Top of Working data

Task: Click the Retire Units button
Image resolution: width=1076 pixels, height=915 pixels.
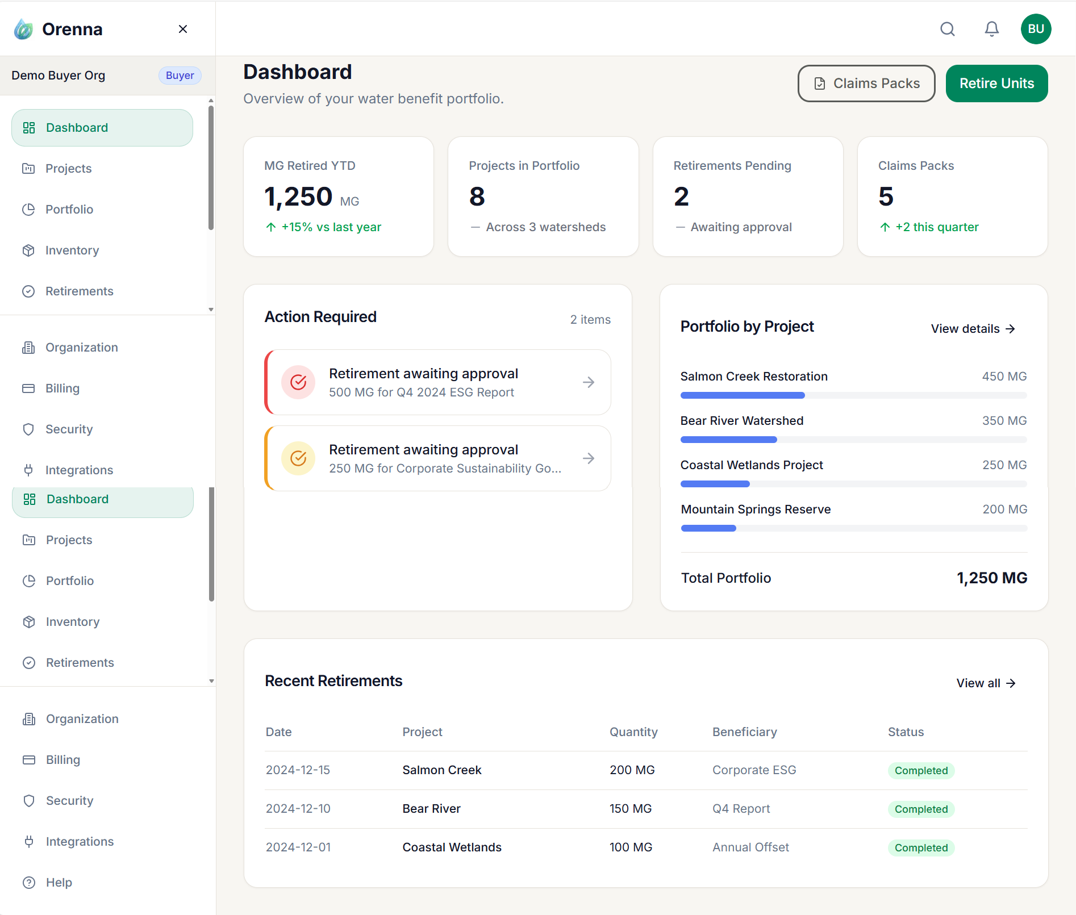Action: pos(996,83)
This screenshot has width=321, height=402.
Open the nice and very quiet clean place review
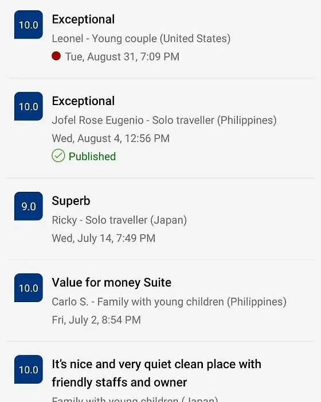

Bottom of Working data

An exact copy of the entries above is needed, with the pictures removed.

Task: Click the Retire Units button
Image resolution: width=1076 pixels, height=915 pixels.
Action: pos(996,83)
This screenshot has width=321, height=402.
Open the nice and very quiet clean place review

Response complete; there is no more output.